◆ Exercise 1 ◆
According to the text on grid-based malaria surveillance, what was the screening positivity rate in 2016–2020?
◆ Exercise 2 ◆
Copy the passage from the text on grid-based malaria surveillance word for word, from "Based on above" to "the spring treatmemt.".

◆ Text provided ◆
BEGIN
In Tengchong, key members of a grid unit to conduct malaria case surveillance include grid administrator, village committee staff and village doctor. The grid administrator selected by or volunteered from the local community is the leader of the community groups. The grid administrator collects the necessary information (i.e. travel plan/history) on MMPs within the community and submits the information to officers at the point-of-entry, and a copy to the local village committee and village doctor via a mobile messaging application. The village committee staff is responsible for checking and registering the information. In some villages, for example, the village committee convenes monthly meetings with the village doctor to confirm the information of MMPs. The information from the grid administrator and the village committee staff are not the only sources of information for the village doctors. The village doctor also registers the MMPs missed by the formal registration process during healthcare delivery. With this information, the village doctor develops a detailed spreadsheet with MMP departure and arrival information including the date and duration of travel, point-of-entry/exit, travel destination, and companion information.

Based on above information, the village doctor can identify high-risk populationsFootnote 2 and deliver targeted services, such as health education on malaria prevention, deliver long lasting insecticide-treated bednets and other preventive tools for those who are ready to depart, refer febrile and suspected patients to higher-level medical facilities, follow-up case treatment, and assist the local county Centers for Disease Control and Prevention (CDCs) on foci investigation and clearance, and supervise implementation of the spring treatmemt.

Theme 2: Adaptation of the grid-based surveillance strategy in practice

According to the National Malaria Elimination Action Plan (2010–2020), township-level health facilities are the lowest units that diagnose, treat, and follow up malaria cases in China’s malaria elimination program structure. Yet, according to the results of FGDs, when malaria incidence was high in these border areas, community surveillance, case management, and response activities were shifted to the grid strategy engaging the village doctors, village committees, and community groups. Table 1 shows the different practices before and after the implementation of grid-based surveillance. This strategy remains in place through the successful elimination of malaria and ongoing prevention of re-establishment.

Table 1 Different practices for community case management of malaria before and after the implementation of grid-based strategy in Tengchong County, China–Myanmar border region

Quantitative results

The application of the grid-based strategy allows for a more targeted proactive surveillance approach based on known high-risk populations. The implementation of a grid-based strategy has increased the screening positivity rate, which rose from 1.04–2.71% (through universal screening) in 2013–2015 to 31.8–56.14% in 2016–2020 by screening the identified (targeted) high-risk populations in these border areas. As a result of early detection and response to imported cases in which the grid-based strategy has played a critical role, there were no local malaria cases for five consecutive years from 2016 to 2020 in Tengchong County, which reported the most imported malaria cases during 2013–2019. Tengchong County became the first county to pass the national evaluation of malaria elimination in 2016 among the 18 counties in this border region, and two years ahead of the original timeline [15].


With the recent stalled global progress in reducing malaria mortality and morbidity, WHO has updated its Global Technical Strategy for Malaria 2016–2030 in 2021, with an emphasis on providing the appropriate interventions to the populations that need them, instead of a one-size-fit-all approach [16]. The grid-based surveillance strategy is a useful approach for countries at its last mile of malaria elimination or countries that have already achieved malaria-free status to prevent the re-establishment of local transmission.
END
◆ Material provided ◆
BEGIN
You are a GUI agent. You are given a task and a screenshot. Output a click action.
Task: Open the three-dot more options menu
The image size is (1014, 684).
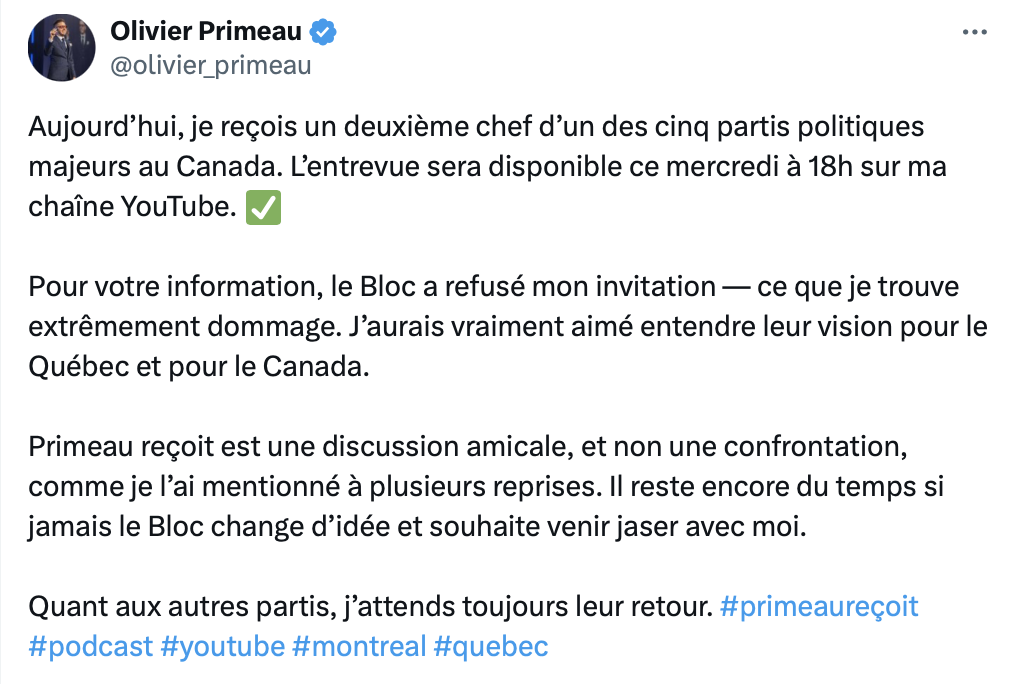[x=975, y=32]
END
◆ Exercise answer 1 ◆
31.8–56.14%

◆ Exercise answer 2 ◆
Based on above information, the village doctor can identify high-risk populationsFootnote 2 and deliver targeted services, such as health education on malaria prevention, deliver long lasting insecticide-treated bednets and other preventive tools for those who are ready to depart, refer febrile and suspected patients to higher-level medical facilities, follow-up case treatment, and assist the local county Centers for Disease Control and Prevention (CDCs) on foci investigation and clearance, and supervise implementation of the spring treatmemt.